Early settlements and plantations rooted along the flatlands bordering the Potomac. The hills west of the river remained essentially uninhabited until the early 1700s.
Prince William County was organized in 1731 when the "Quantico Road" was also opened. This road gave vital access from the western part of the county to this area. By 1759 the road stretched across the Blue Ridge Mountains into the Shenandoah Valley.
The first military presence at Quantico came during the Revolutionary War, when the Quantico Creek village became a main naval base for the Commonwealth of Virginia's 72-vessel fleet on which many Virginia State Militia served.
The land was first visited by the Marine Corps in 1816 when a group of Marines traveling by ship to Washington had a slight setback. Their vessel was halted by ice in the Potomac forcing them to debark and march to the town of Dumfries. Here they met a young Captain Archibald Henderson who lived close by. A generous-natured man, Henderson hired a wagon for them and sent them on their way.
During the Civil War, control of the Potomac River became very important to both sides of the two armies. The Confederates picked the Quantico Creek area on the Potomac to set up their gun batteries. This enabled them to make full use of several points where their artillery could reach anything on the water, thus deterring Union use of the water highway. One of these sites included "Shipping Point," the present day site of the Naval Medical Clinic here.
While battles took place in Manassas and Fredericksburg, Va., the gun positions around Quantico were used until the end of the war. After a 12-day battle at the Spotsylvania Courthouse where the Union lost about 25,000 soldiers, the war moved out of the Quantico area.

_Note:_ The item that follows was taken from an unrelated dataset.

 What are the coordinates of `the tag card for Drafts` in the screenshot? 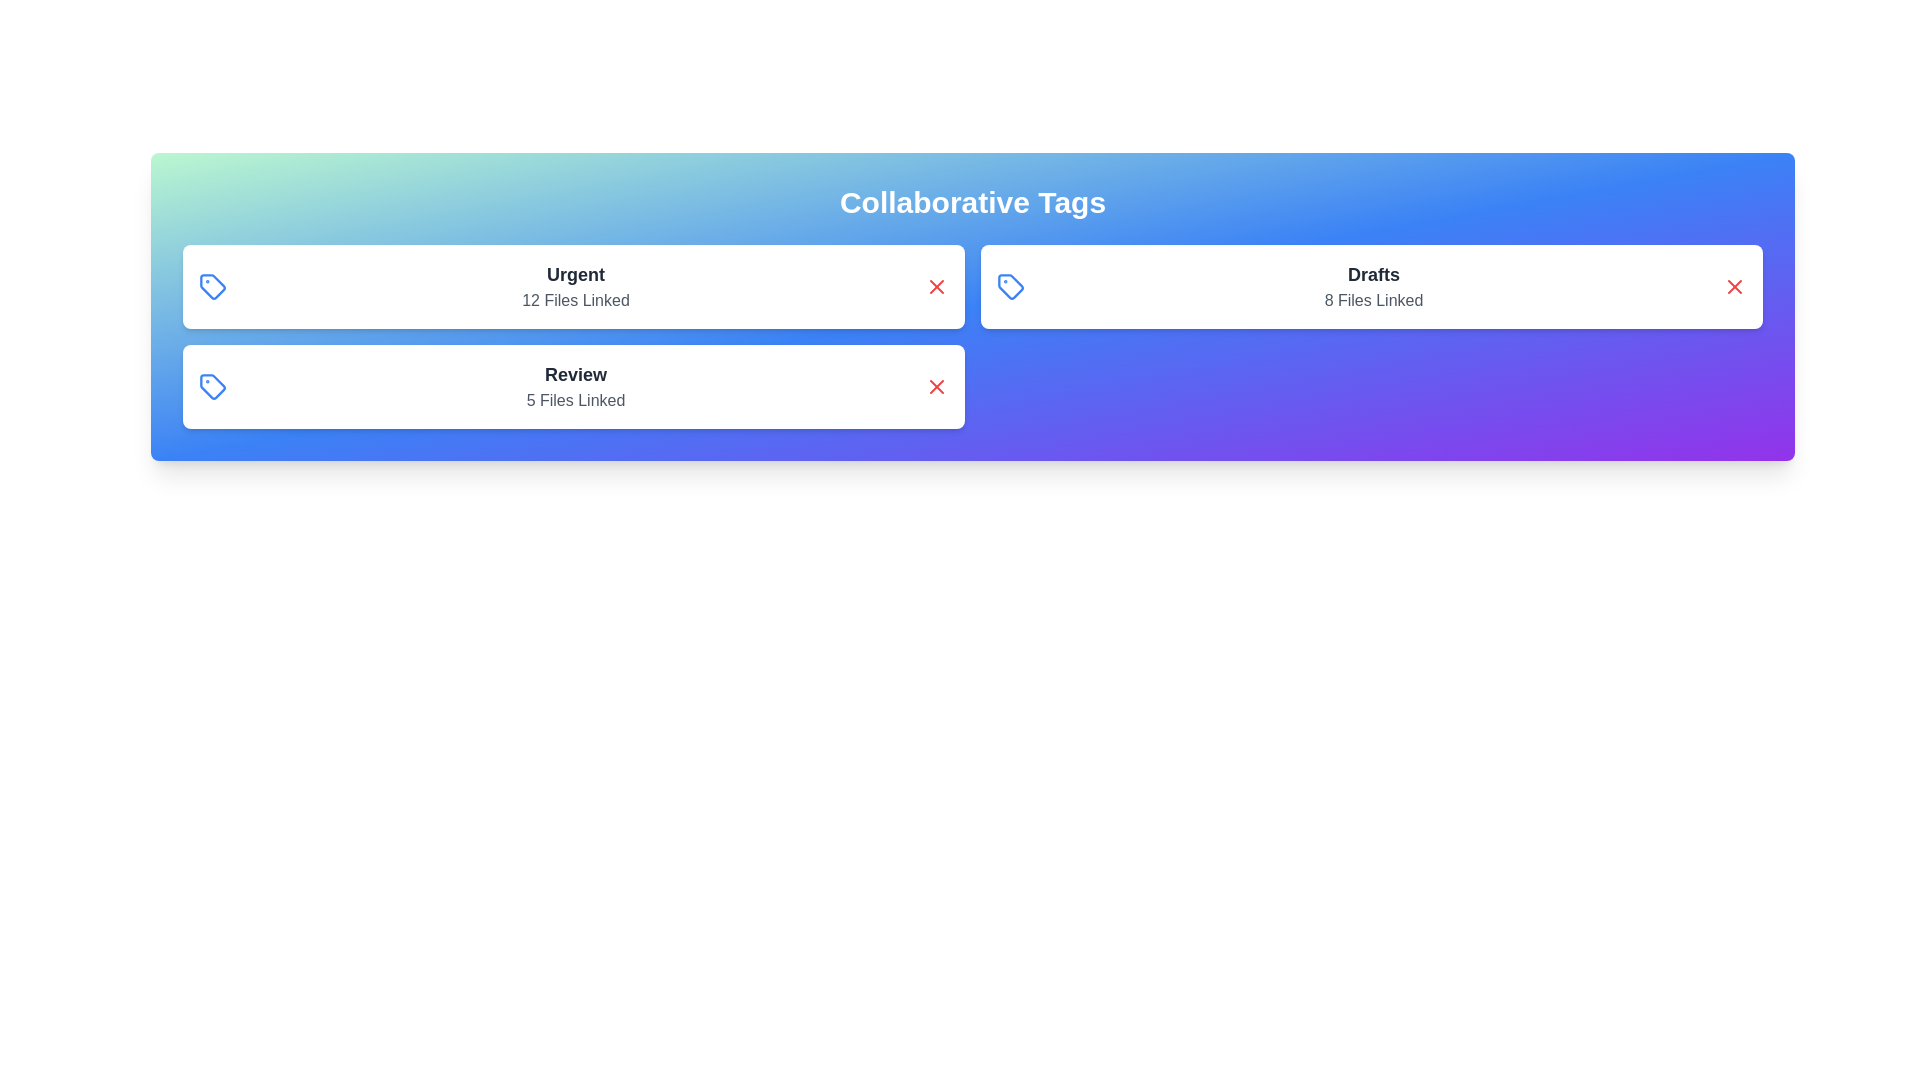 It's located at (1371, 286).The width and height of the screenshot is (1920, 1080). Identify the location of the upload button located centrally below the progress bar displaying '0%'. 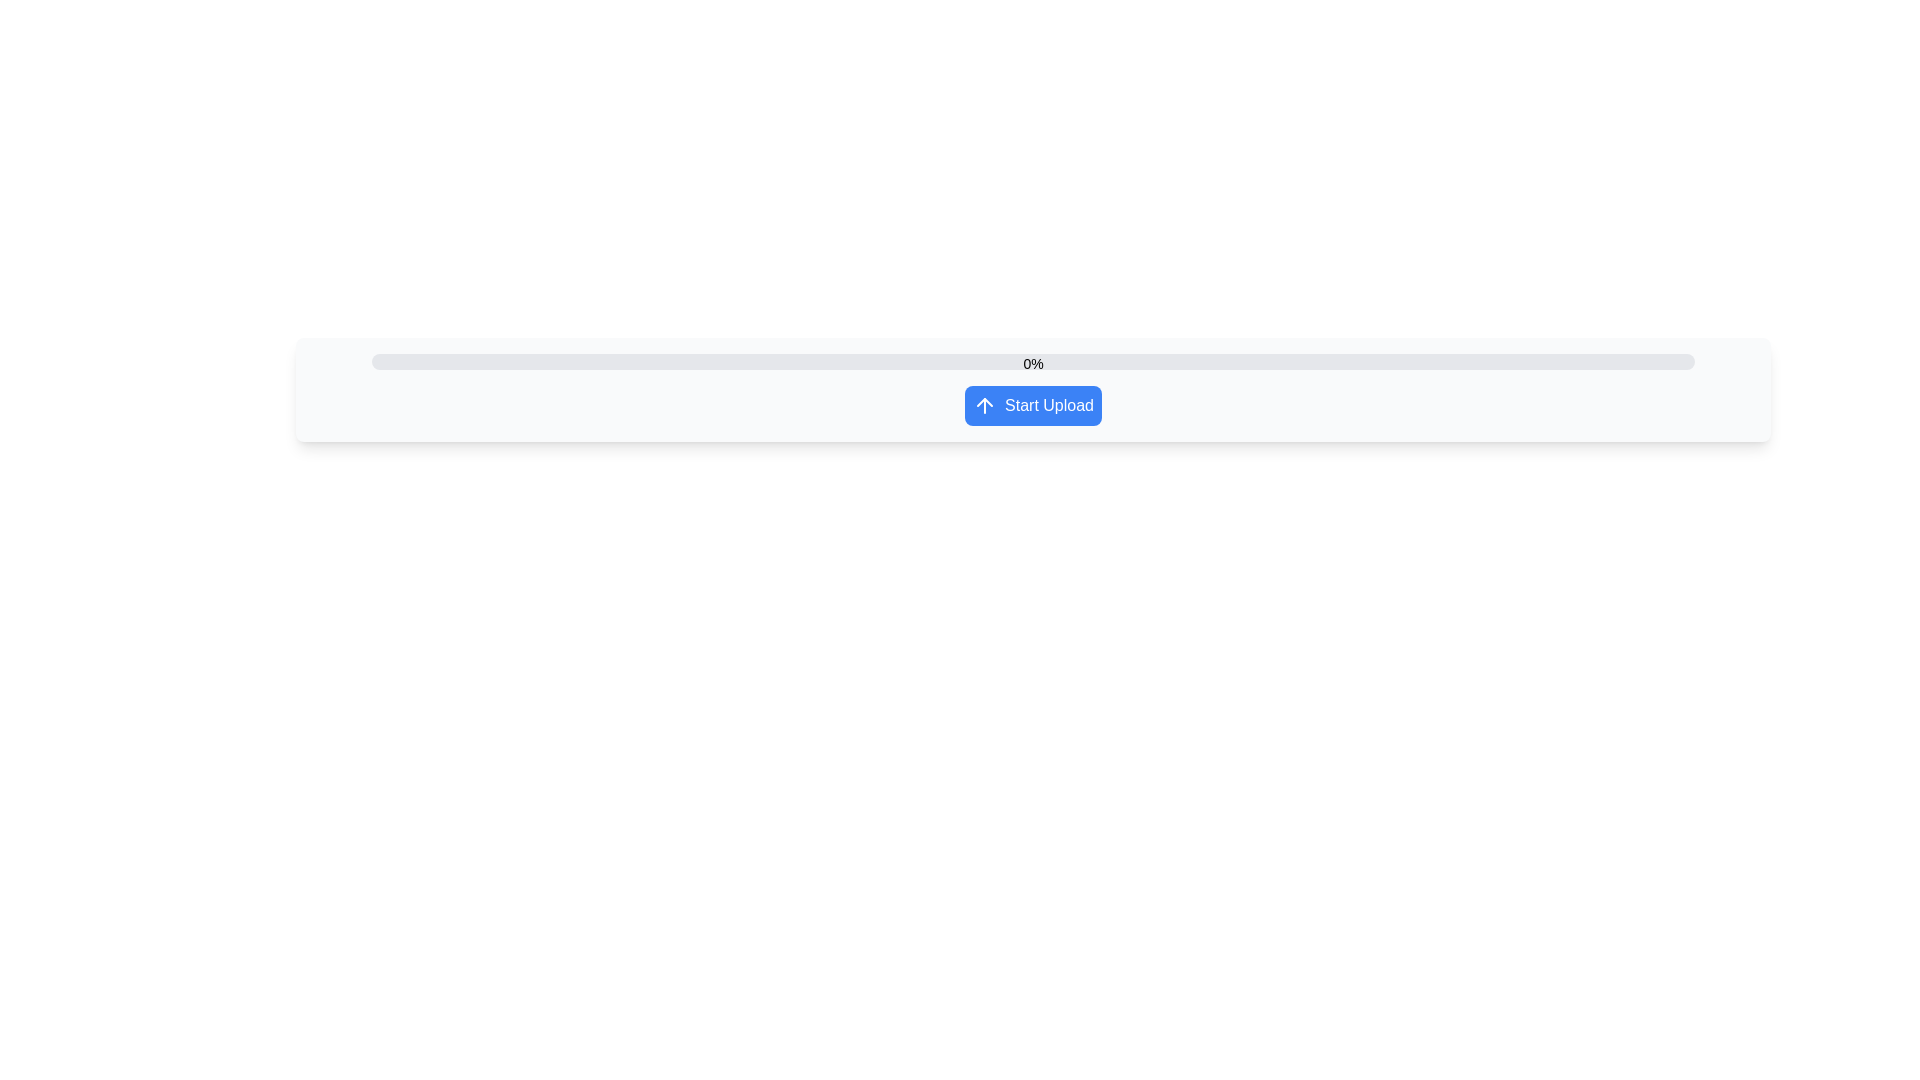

Following the war, railroads became a more integral part of transportation. In 1872, the Richmond, Fredericksburg and Potomac railroad was formed when several railroads north and south met at Quantico Creek. This railroad still runs through the Base and is used daily.
The village came to be called "Quantico" and was built by the Quantico Company. This was the start of a thriving tourist and fishing town that would later be known worldwide as Marine Corps Base Quantico.